Neat find. One of the nice "features" of paracord is that the nylon sheath can be removed leaving you with 7 light-weight strands, each rated at 35-pounds (as I recall, the sheath itself is rated at 300-pounds without the inner strands).

Thus 50-feet of paracord can yield 400-feet of less strong cordage if needed.

Do you know if the Handy Hundred can be similarly disassembled? Its not a deal-killer, but it would be nice to know. I sure like the cost, size, and weight!!!

Jason Klass said...

Yes, it looks like it can be unsheathed. It has a similar core to paracord so it would probably work.

inactive blogger said...

I prefer to use legit Mil-Spec 550 Paracord. I got a hank of this Handy Hundred in Blaze Orange years ago. It melted on the dashboard of my car in the sun. It's very, very low quality poly-based material. It actually catches fire and doesn't "singe." Maybe they've changed it lately.

Brian said...

I recently bought some 2.2mm solid core Dacron braided line. It sound exactly like the cord you are describing except this has a 250 pound breaking strength and came in a 1,640 feet spool for $20. I also really like using CountyComm's "tether cord". It's a 3/32" cord also sometimes called "Sensitive Item Securing System". It's used throughout the military to secure smaller things like strobe lights, compasses and knives. Both of these are great alternatives to the bulky para cord.

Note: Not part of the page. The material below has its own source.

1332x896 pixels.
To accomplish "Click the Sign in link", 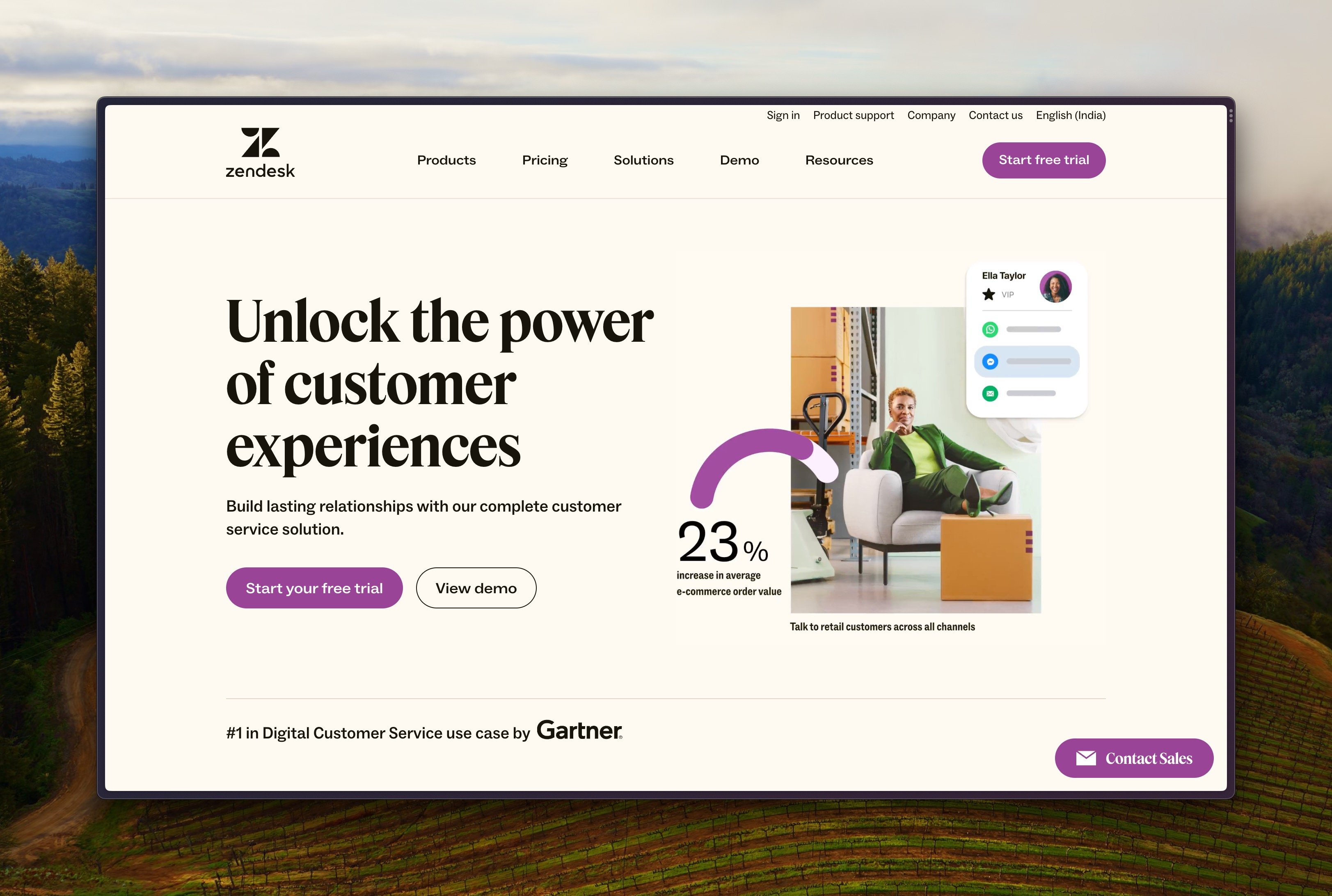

If you want to get really technical and go for the maximum strength and lightest weight, I'd recommend looking for somewhere that stocks high strength 725# flat weave Spectra cord. At a total weight of 1 ounce for a 40 foot length and a breaking strength of 725 pounds, this is the only line you need to take on the trail.

Geekxx said...

I use Kelty "Triptease" guyline. It's made out of Spectra and has a breaking strength nearly double that of "Handy Hundred," (188 lbs.) and weighs slightly less at 1 oz. per 50 ft.

Matt DeWitt said...

Brian I just checked out that site with the 3?32 teather cord. What that stuff looks great and love the small tools they offer. I am going to have to pic up some for work.

Ryan said...

I just ordered some of that 3/32 cord Brian mentioned. I really looks great for ridge lines and such.

Erick Fry said...

All of these tips sound like really good substitutes for my bulky paracord. Brian, do you know the weight of the 3/32 (say 50ft)? I can't find the Handy Hundred anywhere locally and the R&W site will only sell it to me in bulk.

Anonymous said...

Hi Jason,

I like your blog and "youtubes" LOL.

I went to the cord manufacturers webpage but couldn't find a link to make a purchase.

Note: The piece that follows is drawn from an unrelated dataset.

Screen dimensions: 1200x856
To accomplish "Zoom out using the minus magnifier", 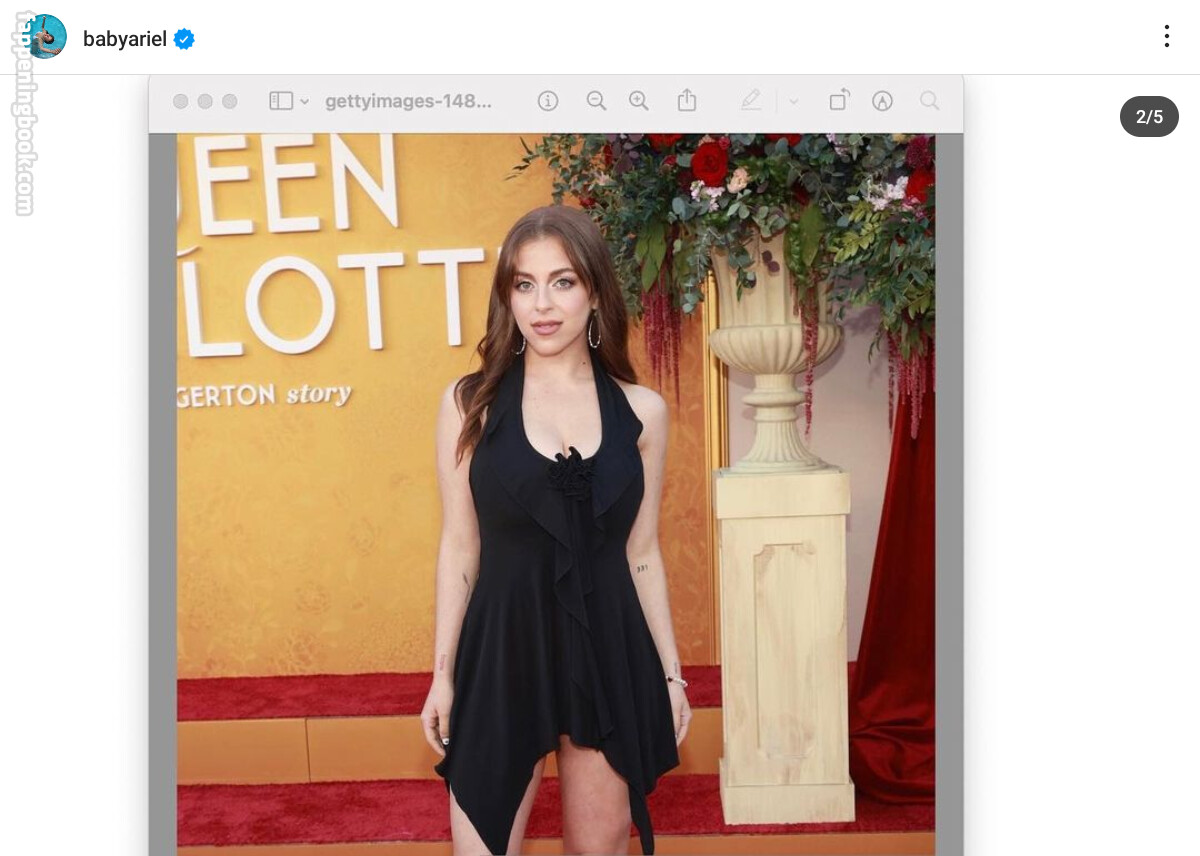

I e-mailed them with my request.

Looks like good stuff. I'll try it out if I can get it.


Paul Whallon
"pwhallon" on You Tube.

Brian said...

Erick, I don't have the spec weight for 50ft of the 3/32 (2.4mm) tether cord handy, but I have a couple of spools of it here someplace that I could cut up some lengths of to weigh it for you.

Scott said...

Sash cord from dead Venetian blinds is wonderful stuff and if you have friends in marine/rescue places ask them for extra "shot cord" the thin paracord that's used to fire lines from ship to ship and other uses. The latter frazzles a bit but is very strong.